We’ve also found that, in addition to its ability to create new knowledge, participatory science creates opportunities for inspiring human experiences. In our Tous Chercheurs workshops, secondary-school teachers get to know their pupils’ skills; pupils who may not be the best in the school system come to the fore and develop a passion for scientific discovery. Our citizen workshops get several generations between 8 and 80 working together, making the utmost of cooperation between a range of skills: participants who are good at inventing, formalising hypotheses and approaches, communicating results, and working with their hands (manual skills and practical intelligence are very important in research activities). Overall, such human interactions contribute a great deal to increasing citizens’ trust and interest in science.

How do you foster dialogue between citizens and scientists? Does it influence the “popularising” mediator’s role and missions?

There’s a whole way of teaching science that needs to be reinvented, not just at school but among all adult social classes, curious “citizens”, decision-makers and professionals alike. It requires new organisational models of interaction between researchers and the “general public”. We started with workshops for schoolchildren where the goal was to get them to discover the scientific approach to such major issues as water quality. We broadened our aims with the CiTIQUE project, organising workshops in which citizens took part in scientific discovery by analysing the infectious content of biting ticks collected by other citizens, and by participating in the formatting of groundbreaking scientific results. In addition to the highlights provided by our one-off workshops, there is also a focus on remote interaction via social networks, MOOCs and so on. It didn’t take long before our initial audience of schoolchildren and curious volunteers came to include entrepreneurs, who see the approach’s potential for innovation and development. Following our CiTIQUE laboratory workshops, we’ve just introduced new themes on soil quality and agroecological practices, intended for professional and amateur farmers. With the support of local authorities and the “Des Hommes et des Arbres” (Humans and Trees) innovation territory, we’re aiming to organise workshops on forestland in order to meet the high expectations expressed by the general public, landowners and professionals alike. In all cases, we draw on the help of community facilitators and mediators/facilitators with a sound grasp of the scientific approach (in no matter what discipline) and an ability to promote a change in position that deconstructs the scientist stereotype.
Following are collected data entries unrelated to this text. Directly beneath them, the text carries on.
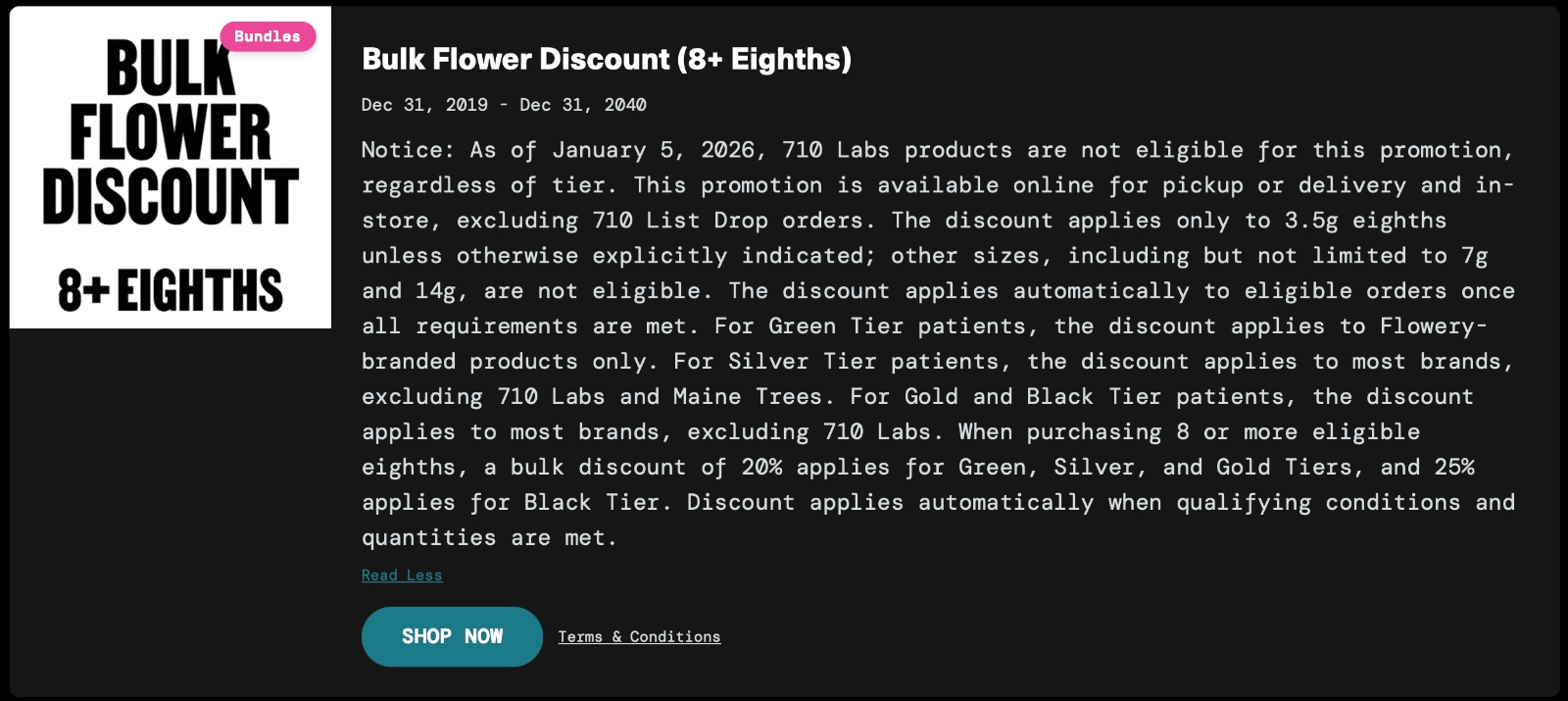
Task: Click the Bulk Flower Discount (8+ Eighths) title
Action: [x=607, y=59]
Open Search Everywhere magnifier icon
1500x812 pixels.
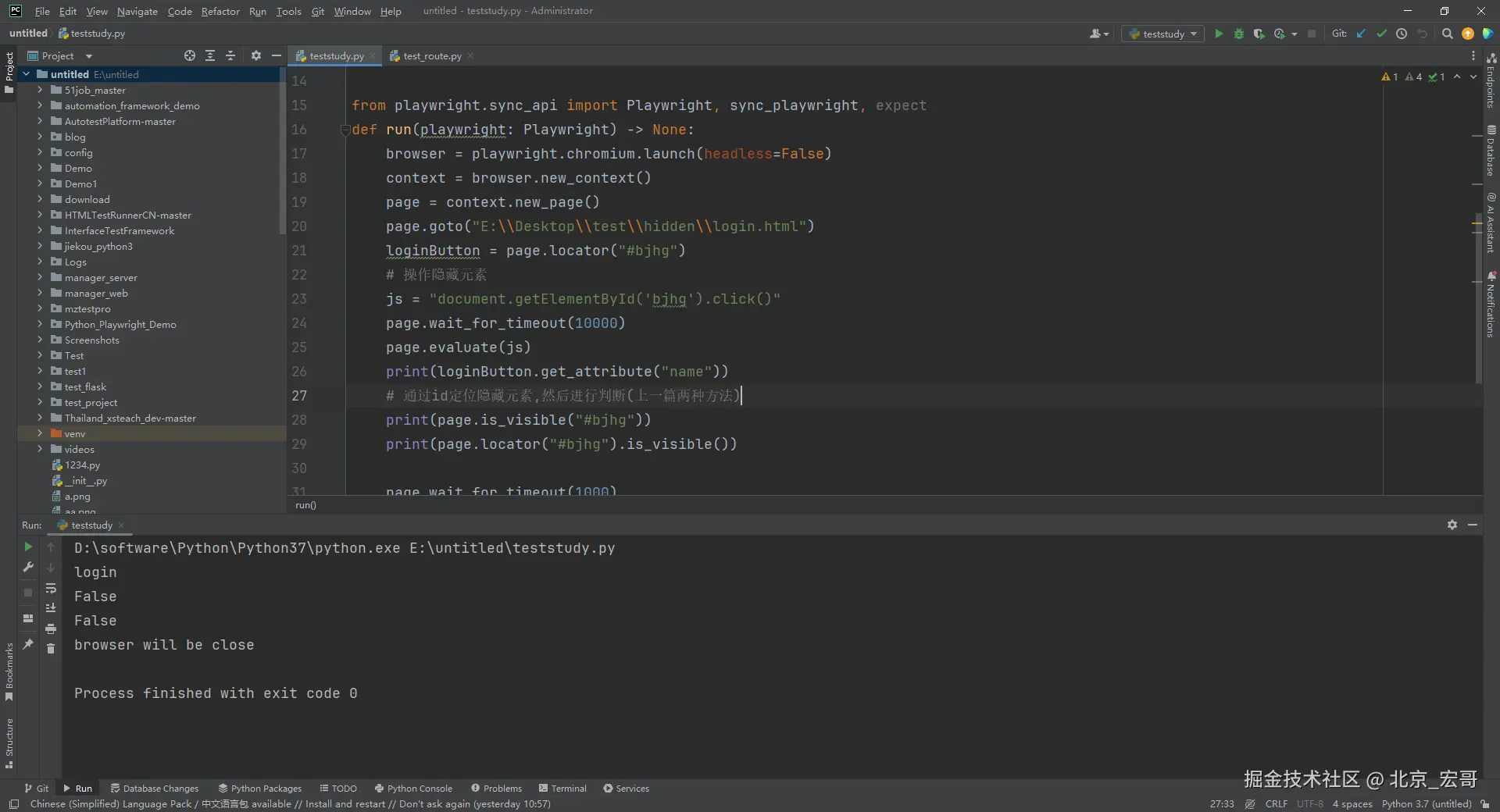point(1447,34)
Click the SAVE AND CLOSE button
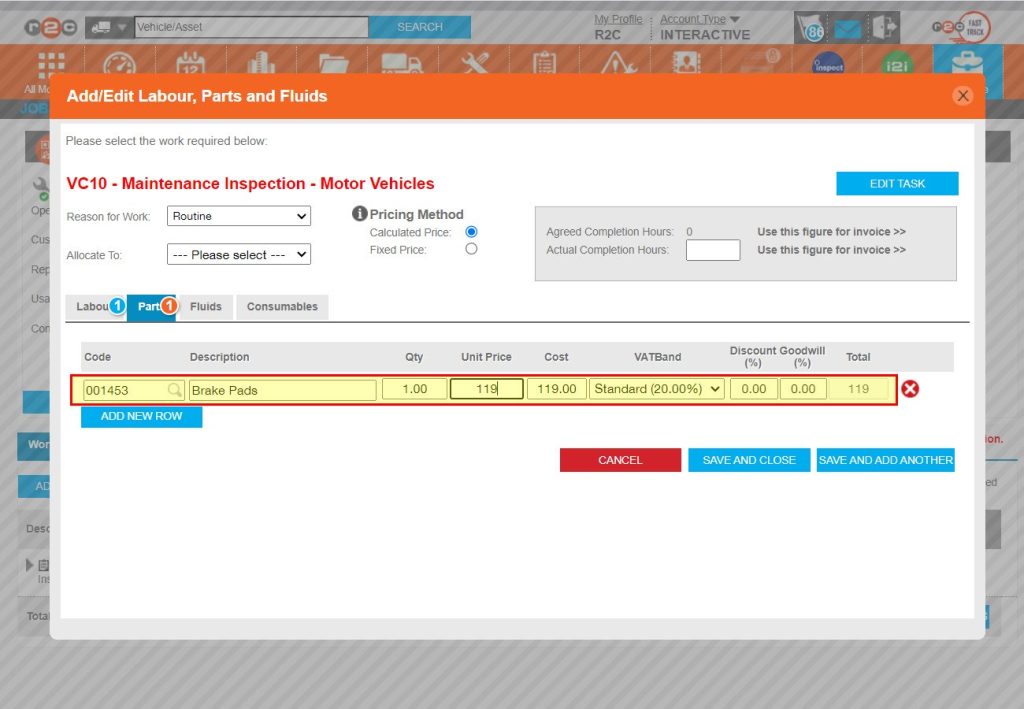 point(748,460)
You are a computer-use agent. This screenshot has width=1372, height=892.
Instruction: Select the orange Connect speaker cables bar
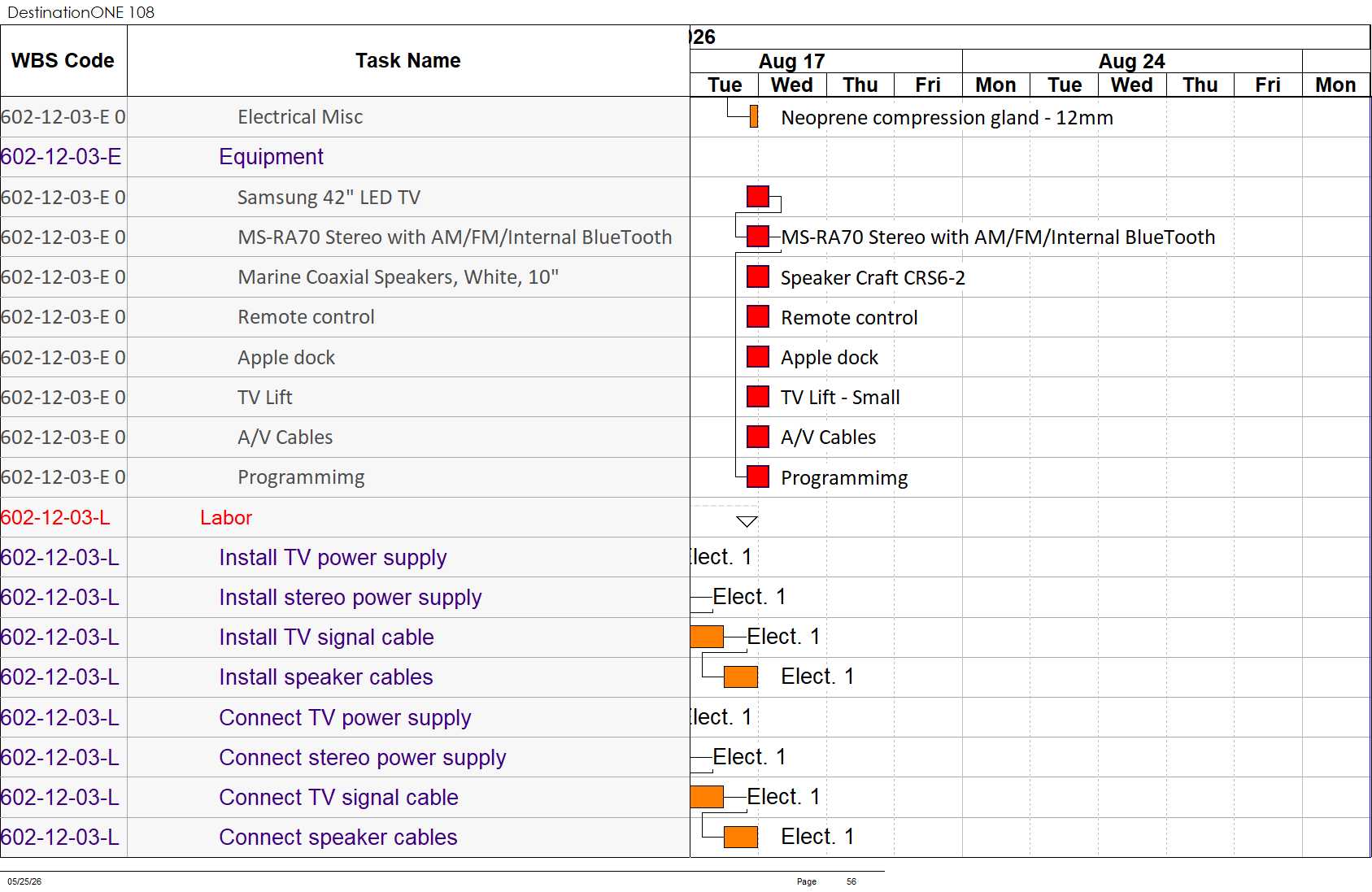[x=740, y=837]
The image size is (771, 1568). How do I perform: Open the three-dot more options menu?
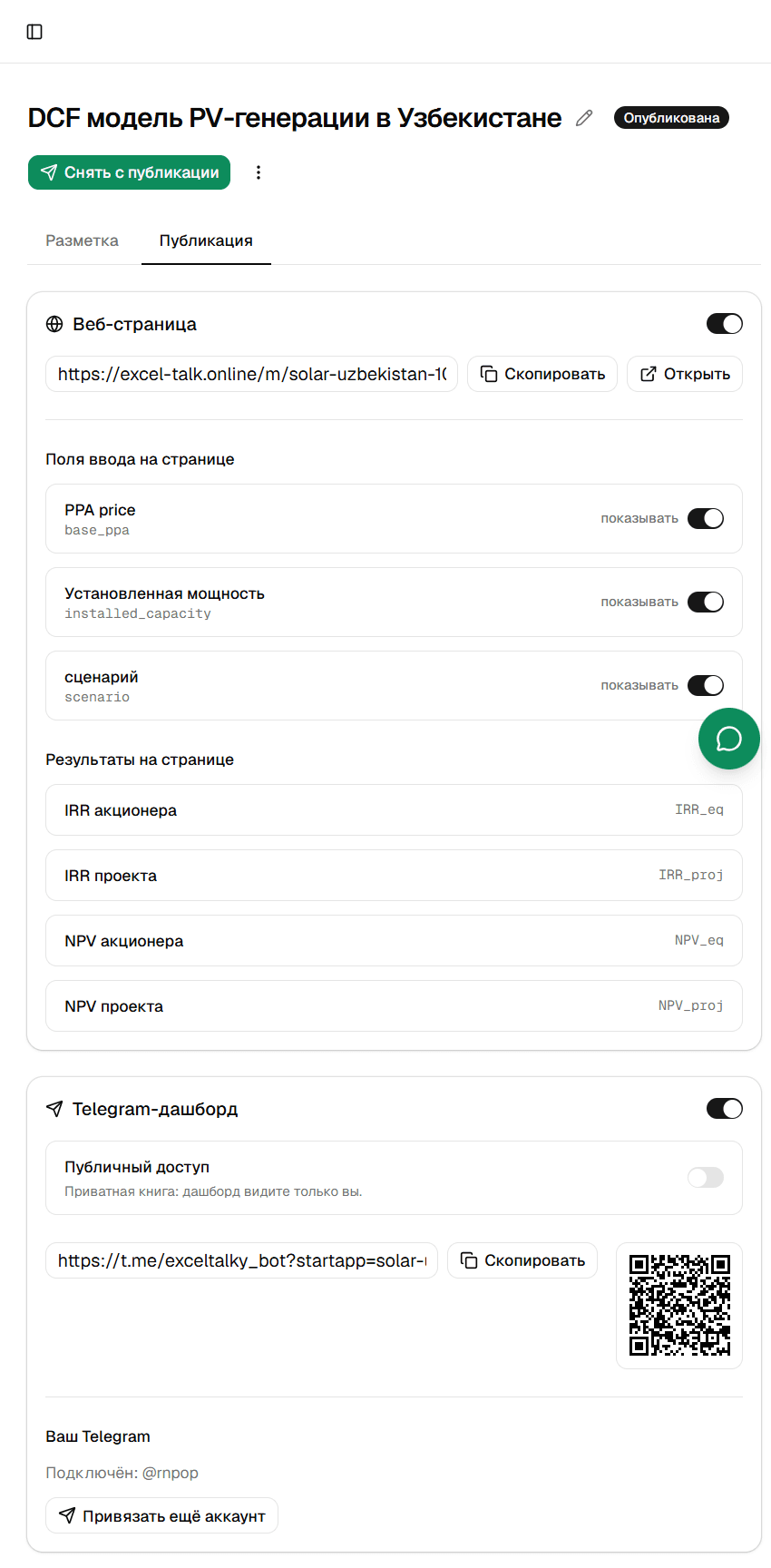tap(259, 172)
The main factor in these new science-society interactions is the change in the stance taken by researchers, who are no longer experts parading their science in front of a public that listens and learns, but rather individuals who share their knowledge and skills so that the collective intelligence, with all the diversity of its participants, commits to a creative scientific approach, with formulation of questions to solve and hypotheses, implementation of an approach based on experiment and observation, and analysis and publication of results. This change of stance requires “third-place”-type facilities. In this respect, our Tous Chercheurs infrastructure in Lorraine makes functional areas available, with tools for analysis and experimentation, a model of organisation and mediation.

It also requires formalisation of roles with the emergence of new professions. In this regard, as good scientists, we take a reflective approach in which participatory science becomes the subject of research in mediation and innovation sciences. We’ve started developing this approach at INRAE Grand Est Nancy in collaboration with teams from the University of Lorraine. Our strength is that we have long and varied concrete experience in participatory research practices.

In practical terms, I can only say that we need mediators and facilitators more than popularisers. Our experience is that these new professions and functions stimulate numbers of researchers put off by the “ivory tower detached from the real world” and “competition between peers” side of research. They provide attractive opportunities for certain young scientists who were trained by research but are more attracted by mediation.